Hi,
a few days ago me and Justin discussed about the versioning
datastore as part of a broader discussion about geosynchronization.
During the discussion a list of shortcomings of the current datastore
where exposed:
* the datastore is postgis specific
* it modifies the tables it version enables
* the code inside the datastore is quite complex
If you need a quick revision of how the datastore currently works
see here: http://geoserver.org/display/GEOS/Versioning+WFS+-+Database+design)
Now, during that discussion a different design was discussed, namely,
one where the versioning system is a pure wrapper around a target
datastore (the current design is implemented as a wrapper of sorts
for most operations, but it requires direct access to the db
in order to handle FID, alter tables and setup indexes).
The idea is to be able and version the history of a shapefile, a
remote WFS, whatever you want, by keeping the main table as is,
and recording the history information in a separate set of tables.
It's not so difficult, all that is needed is to keep the current
table design, but start with an empty versioned table (the Data
table in the above document's picture), and fill it only
when the main table gets changed, by recording the old value
of each attribute changed. When a new record is created, an empty
row is created in the Data table, when one is deleted, the
record is removed from the actual feature table and copied
verbatim in the Data table (of course, all these operations
have to properly track the revision numbers where these
changes occurred).
Advantages of this approach:
* allows every datastore to be version enabled
* the history storage can be very efficient by using an H2
backend for it
* access to the current state of the feature is direct,
there is no slowdown whatsoever
Disadvantages:
* all referential integrity is lost. A direct modification
to the original table can be made, the history subsytem
won't notice. It should be noticed that the current
approach does not make it impossible to alter the table,
just harder, that is, you must be willing to actively
circumvent the extra hoops the foreign keys to the
changesets table impose
* all transactional integrity is lost. There is no more
guarantee that the modification will occur in an ACID
way, since the data and the history are not under
the control of the same database transaction.

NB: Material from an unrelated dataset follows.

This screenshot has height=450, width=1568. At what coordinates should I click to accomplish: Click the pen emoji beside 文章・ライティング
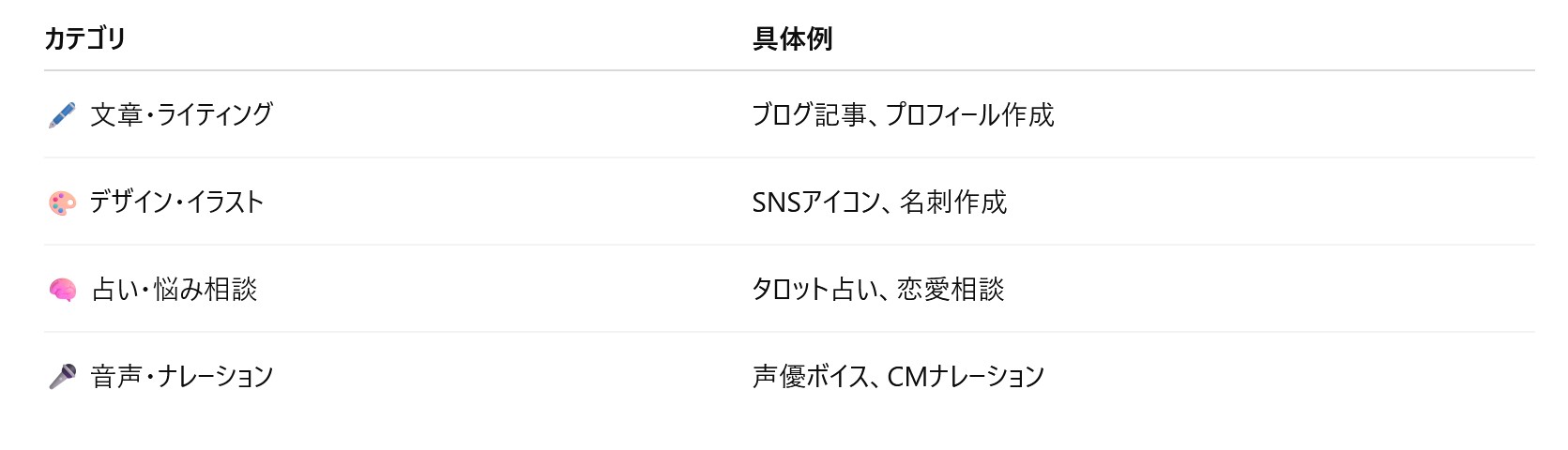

This can be mitigated in two ways:
- if the target datastore is a dbms, a history support
for it could be built so that modifications occurr
under the same db and trasaction. For example, if
you're playing again Postgis, a Postgis specific
history subsystem could be built and used in place
of the H2 based one, and so on
- if the target datastore can participate in a two
phase commit distributed transaction, it could be
possible to use distributed transaction to keep
ACID safeties around. This would probably require
a significant change in GT2, which is JTA unaware
* access to an older snapshot of the data is going
to be very slow, with times proportional to the number
of extracted features.
The last point requires some explanations. Think about
accessing the state of a feature at revision N.
How do you know what was the state of that feature?
You have to query the history table with that fid
and revision.
Now, what happens if you are query 100 features at
a specific revision? Theoretically one could use a
merge-sort like approach, that is, grab the features
and the history records in the same order, peek
each stream for one record at a time, merge them, and
return the results.
Unfortunately this cannot be done because of sorting
or lack of sorting depending on the case:
* if the query is not sorted on any attribute, we'd
need to sort on the fid in order to get features
and history records in the same order... too bad
we don't have a way to do so with the OGC Query API
* if the query is sorted, we're screwed because the
old attribute values may impose a different sorting
order on the features
This means to access history we need to make 1 query
to grab the current features, plus one query for each
feature to grab its state at revision N from the history.
This speaks very badly scalability wise, since each
query we make we'll have to pay for the latency access
to the db (and to make things worse, we're still not
using prepared statements).
This could be mitigated somehow by treating features
in batches, that is:
* grab 100 features from the original storage
(which we already do, see the jdbc fetch size)
* query the history table with those 100 fids
* build the feature state at revision N in memory
All in all, it seems doable, and it would have
certain advantages over the current approach, thought
as you can see, make it deliver decent performance
and provide transactional guarantees will require
some non trivial extra hoops.
Comments, opinions?
Cheers
Andrea